Entre o desejo de ler banda desenhada diferente, e a obrigação de evoluir no meu nível de francês, estou a pegar nalgumas leituras mais simples, ou destinadas para um público mais jovem. Bem, neste caso, não tenho a certeza que seja indicado aos mais jovens, apesar de ser um volume visualmente cativante e deslumbrante.

Lua cheia e nuvens gordas. Diz-se que nessas noites a cozinha dos ogres está aberta. Assim começa este volume que nos apresenta um grupo de crianças sem abrigo que vive nas ruas de uma cidade. A história centra-se em trois-fois-morte, um rapaz esquelético que aprendeu a cozinhar com o pai que o maltratava. Um dia, pegando um balde de água para o grupo, depara-se com os amigos a serem pescados por uma sombria criatura.

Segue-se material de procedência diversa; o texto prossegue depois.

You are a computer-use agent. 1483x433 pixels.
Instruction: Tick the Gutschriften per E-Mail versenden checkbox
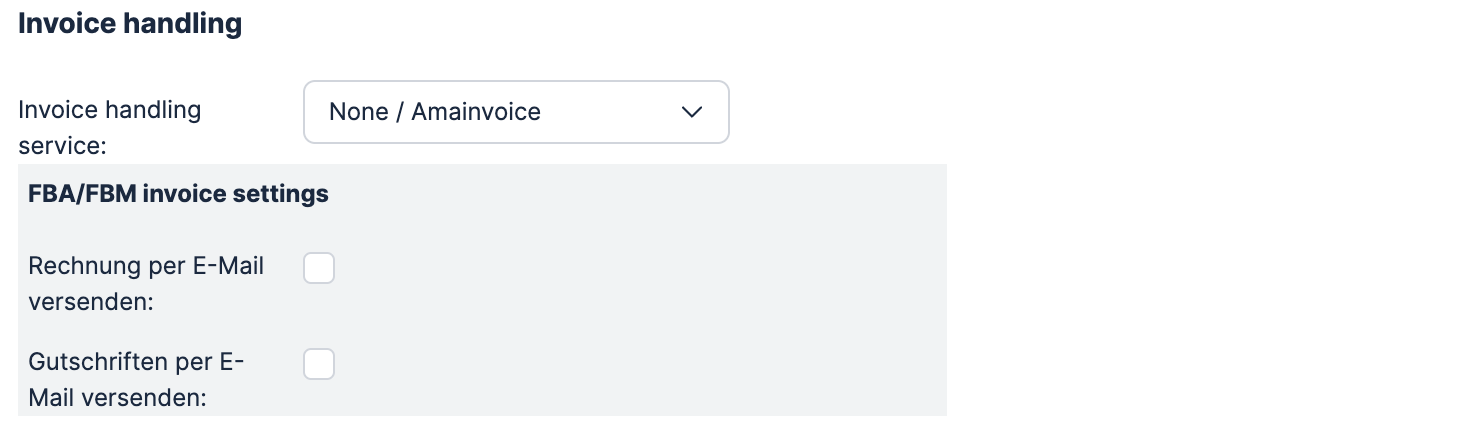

Ajudado por um cavaleiro andante, começam a perseguição. Mas o desfecho não será a salvação das crianças, antes a entrada nas cozinhas dentro de um saco. Sobrevivendo em condições miseráveis ao caldeirão, trois-fois-morte arranja um grupo de amigos que servem nas cozinhas e tem como missão salvar os seus companheiros.

A história oscila entre a vertente fofa e corajosa do jovem rapaz e os horrores que existem e rodeiam a cozinha dos ogres. O que, na perspectiva do cozinheiro é uma iguaria, na visão do rapaz são pedaços de corpos triturados que o rodeiam, enquanto decorre uma entusiasmada descrição culinária. Mas mesmos nos momentos de maior horror, os desenhos são fascinantes e coloridos, o que não deixa de criar uma curiosa e retorcida dualidade.

A narrativa não é, pois, uma fantasia inocente, leve e divertida. Trois-fois-morte sobrevive, mas vê-se numa realidade dura onde deverá trabalhar para se sustentar. A juntar a este facto, persiste uma aura de tristeza e desespero, onde não faltam os fantasmas daquelas que foram servidos aos convidados da famosa cozinha dos ogres.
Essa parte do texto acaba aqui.